While development application issues, such as parking and disability access, can be nerve-wracking, Poate points out that it’s just part of the process. “Dentists shouldn’t be intimidated,” he says. “A lot of councils get a bad rap but most are actually very pro-development, particularly when you’re delivering dental services to a community. Most councils just need to tick their boxes and be able to cover themselves.”

A tale of two houses

When a practitioner buys a residential property in a busy suburb, there’s often little room to add an extension. Dr Lloyd Saville, who had been running 818 Dental in Melbourne’s suburb of Armadale for six years, was keen to expand, so he realised that the best solution was to buy the property next door.

He turned to Sam Koranis of Medifit Design & Construct, to seamlessly merge the two buildings. “We decided to introduce a contemporary glass atrium between the properties,” explains Koranis. Dr Saville knew the process would take a while due to the heritage overlays of the 1920s dwelling. “Our team helped to navigate these obstacles with relative ease, especially the strict specifications laid down by the heritage overlay and council requirements.”

The finished product was able to blend the two parts seamlessly-a nod to the past outside and the fresh, modern approach inside.
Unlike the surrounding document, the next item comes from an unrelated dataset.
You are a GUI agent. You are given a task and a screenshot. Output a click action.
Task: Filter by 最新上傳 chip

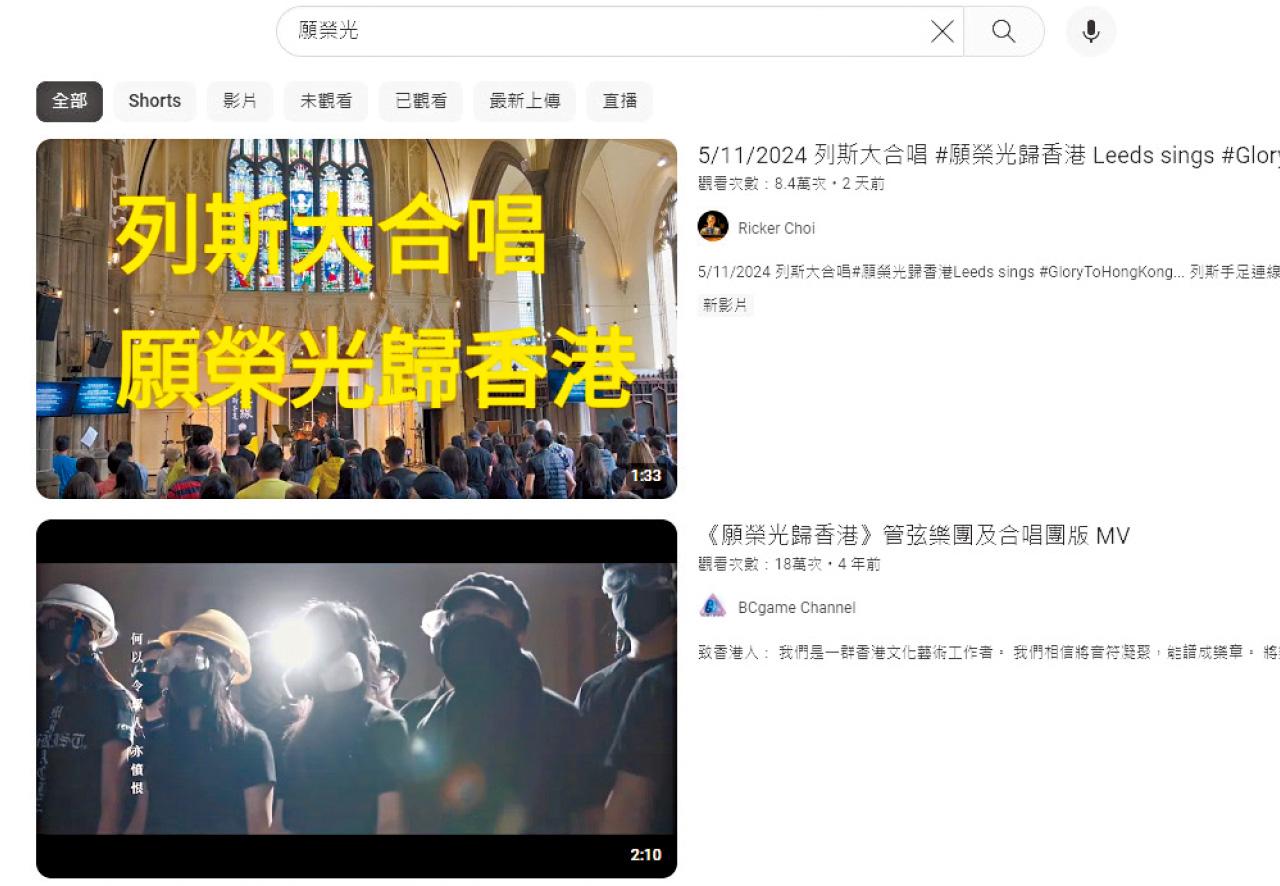tap(524, 101)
Dr Saville was “thrilled with the result, as were the patients”.

The council planning was “long and arduous”, says Koranis, particularly when it came to parking requirements. “To ensure we achieved the desired outcome, a traffic engineer was engaged followed by a visit to the Victorian Civil and Administrative Tribunal to obtain a legal decision on parking.The whole process should have taken 12 months, but took much longer,” he recalls. 818 Dental now has four surgeries, two hygienist’s rooms, a sterilisation room, lab, disabled toilet, staff toilet, an OPG room, a reception and waiting area, a practice manager’s office, doctors’ office, internal plant room and a staff room. Wow. That’s a lot of rooms, and remember they are all full of specialist equipment; from the dentists’ chairs, to the printers in the office’s, to the Autoclave Steriliser. It takes time to not only build these rooms, but also fill them.

“It’s important to understand all the codes and guidelines before buying a residential home,” says Koranis. “After that, you have to be tenacious and persistent when dealing with council.”

All three design companies-and the dentists-agree that planning and refurbishing an old home is a complex process, so hiring an architect, interior designer or fit-out company will usually save time, money and heartache.